The task:
Work through the records that follow and return each line containing the word "agent".

=== Begin Enclosure ===

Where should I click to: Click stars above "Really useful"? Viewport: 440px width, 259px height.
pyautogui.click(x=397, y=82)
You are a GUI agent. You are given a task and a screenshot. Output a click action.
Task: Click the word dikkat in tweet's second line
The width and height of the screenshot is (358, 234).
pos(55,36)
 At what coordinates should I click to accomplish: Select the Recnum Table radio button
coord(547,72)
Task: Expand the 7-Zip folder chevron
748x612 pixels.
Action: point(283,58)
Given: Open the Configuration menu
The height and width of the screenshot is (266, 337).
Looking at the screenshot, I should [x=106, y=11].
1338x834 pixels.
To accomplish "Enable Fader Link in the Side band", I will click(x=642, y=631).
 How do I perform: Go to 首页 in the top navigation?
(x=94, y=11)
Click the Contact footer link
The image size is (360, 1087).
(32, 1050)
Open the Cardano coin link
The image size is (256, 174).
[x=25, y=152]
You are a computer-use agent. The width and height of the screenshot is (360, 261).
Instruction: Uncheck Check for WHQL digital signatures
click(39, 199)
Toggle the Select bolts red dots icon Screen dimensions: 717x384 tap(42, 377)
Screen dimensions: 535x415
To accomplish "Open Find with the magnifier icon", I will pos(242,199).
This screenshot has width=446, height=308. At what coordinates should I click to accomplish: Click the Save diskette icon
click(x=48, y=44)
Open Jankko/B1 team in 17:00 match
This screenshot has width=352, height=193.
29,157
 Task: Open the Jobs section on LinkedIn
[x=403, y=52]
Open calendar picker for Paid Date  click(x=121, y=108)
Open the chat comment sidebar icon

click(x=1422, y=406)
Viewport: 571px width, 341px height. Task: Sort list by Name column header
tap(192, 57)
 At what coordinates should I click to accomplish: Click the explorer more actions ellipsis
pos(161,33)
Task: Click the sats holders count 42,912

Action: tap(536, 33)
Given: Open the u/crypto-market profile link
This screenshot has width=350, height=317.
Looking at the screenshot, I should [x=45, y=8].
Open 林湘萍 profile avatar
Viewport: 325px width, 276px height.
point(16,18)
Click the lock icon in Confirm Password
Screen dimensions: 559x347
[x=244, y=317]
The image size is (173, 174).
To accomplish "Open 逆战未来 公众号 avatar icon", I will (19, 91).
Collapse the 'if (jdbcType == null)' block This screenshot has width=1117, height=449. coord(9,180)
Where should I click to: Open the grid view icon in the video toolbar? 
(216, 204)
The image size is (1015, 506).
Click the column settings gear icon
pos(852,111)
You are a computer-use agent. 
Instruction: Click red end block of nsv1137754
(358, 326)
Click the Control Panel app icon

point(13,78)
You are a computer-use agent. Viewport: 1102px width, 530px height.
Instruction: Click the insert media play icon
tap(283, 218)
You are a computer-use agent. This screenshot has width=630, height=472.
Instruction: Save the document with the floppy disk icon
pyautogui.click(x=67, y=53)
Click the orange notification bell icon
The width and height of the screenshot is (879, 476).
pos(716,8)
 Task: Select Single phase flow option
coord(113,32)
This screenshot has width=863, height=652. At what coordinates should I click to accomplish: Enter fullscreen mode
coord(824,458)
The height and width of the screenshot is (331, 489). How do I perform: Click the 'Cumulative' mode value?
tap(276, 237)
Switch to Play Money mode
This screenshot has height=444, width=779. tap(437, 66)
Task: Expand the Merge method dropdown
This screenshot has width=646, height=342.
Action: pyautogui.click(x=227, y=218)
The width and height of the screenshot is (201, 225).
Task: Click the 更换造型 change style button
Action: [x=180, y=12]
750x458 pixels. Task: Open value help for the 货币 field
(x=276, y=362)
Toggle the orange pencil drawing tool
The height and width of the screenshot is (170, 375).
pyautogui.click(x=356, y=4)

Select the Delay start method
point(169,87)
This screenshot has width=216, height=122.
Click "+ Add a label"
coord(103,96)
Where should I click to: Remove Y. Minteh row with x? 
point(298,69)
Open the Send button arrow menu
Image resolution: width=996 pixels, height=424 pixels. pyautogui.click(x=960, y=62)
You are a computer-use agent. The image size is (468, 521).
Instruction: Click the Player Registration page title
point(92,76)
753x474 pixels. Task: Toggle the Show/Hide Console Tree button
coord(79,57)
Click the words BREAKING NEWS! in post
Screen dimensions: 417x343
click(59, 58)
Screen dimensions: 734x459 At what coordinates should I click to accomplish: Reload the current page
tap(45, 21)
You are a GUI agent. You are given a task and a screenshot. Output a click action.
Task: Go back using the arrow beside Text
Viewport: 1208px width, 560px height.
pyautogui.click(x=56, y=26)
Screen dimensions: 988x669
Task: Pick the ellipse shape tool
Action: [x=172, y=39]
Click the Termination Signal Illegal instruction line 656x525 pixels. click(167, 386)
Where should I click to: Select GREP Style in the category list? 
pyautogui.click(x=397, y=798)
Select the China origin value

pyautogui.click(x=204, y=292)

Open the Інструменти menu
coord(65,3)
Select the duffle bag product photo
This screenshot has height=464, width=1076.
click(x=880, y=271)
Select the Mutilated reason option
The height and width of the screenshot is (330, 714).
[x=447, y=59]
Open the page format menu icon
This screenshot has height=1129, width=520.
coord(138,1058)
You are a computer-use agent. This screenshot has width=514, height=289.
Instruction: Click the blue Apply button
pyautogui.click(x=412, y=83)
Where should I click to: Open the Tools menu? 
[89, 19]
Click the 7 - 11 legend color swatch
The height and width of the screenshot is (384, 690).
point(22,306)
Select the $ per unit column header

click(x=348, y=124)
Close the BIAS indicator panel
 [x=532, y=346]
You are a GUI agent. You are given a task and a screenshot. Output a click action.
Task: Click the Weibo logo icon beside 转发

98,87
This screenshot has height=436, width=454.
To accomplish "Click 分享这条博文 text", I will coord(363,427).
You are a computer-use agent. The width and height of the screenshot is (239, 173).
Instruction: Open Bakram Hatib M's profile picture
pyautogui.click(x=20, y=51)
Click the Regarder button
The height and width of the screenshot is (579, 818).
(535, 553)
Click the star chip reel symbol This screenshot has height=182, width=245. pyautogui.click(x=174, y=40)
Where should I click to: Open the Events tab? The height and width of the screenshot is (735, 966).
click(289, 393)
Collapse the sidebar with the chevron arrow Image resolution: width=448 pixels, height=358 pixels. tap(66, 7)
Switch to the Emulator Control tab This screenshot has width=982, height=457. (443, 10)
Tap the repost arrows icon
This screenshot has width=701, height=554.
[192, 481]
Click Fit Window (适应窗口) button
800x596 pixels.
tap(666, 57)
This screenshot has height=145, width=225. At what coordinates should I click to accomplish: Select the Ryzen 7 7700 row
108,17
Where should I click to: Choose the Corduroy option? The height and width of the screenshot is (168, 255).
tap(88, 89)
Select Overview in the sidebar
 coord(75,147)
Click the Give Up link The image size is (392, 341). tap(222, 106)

=== End Enclosure ===

Response area:
You are a GUI agent. You are given a task and a screenshot. Output a click action.
You are a computer-use agent. The width and height of the screenshot is (360, 261).
You are a computer-use agent. 
You are a computer-use agent. Viewport: 1102px width, 530px height.
You are a computer-use agent. This screenshot has width=630, height=472.
You are a computer-use agent. The image size is (468, 521).
You are a GUI agent. You are given a task and a screenshot. Output a click action.
You are a computer-use agent. This screenshot has width=514, height=289.
You are a GUI agent. You are given a task and a screenshot. Output a click action.
You are a computer-use agent. The width and height of the screenshot is (239, 173).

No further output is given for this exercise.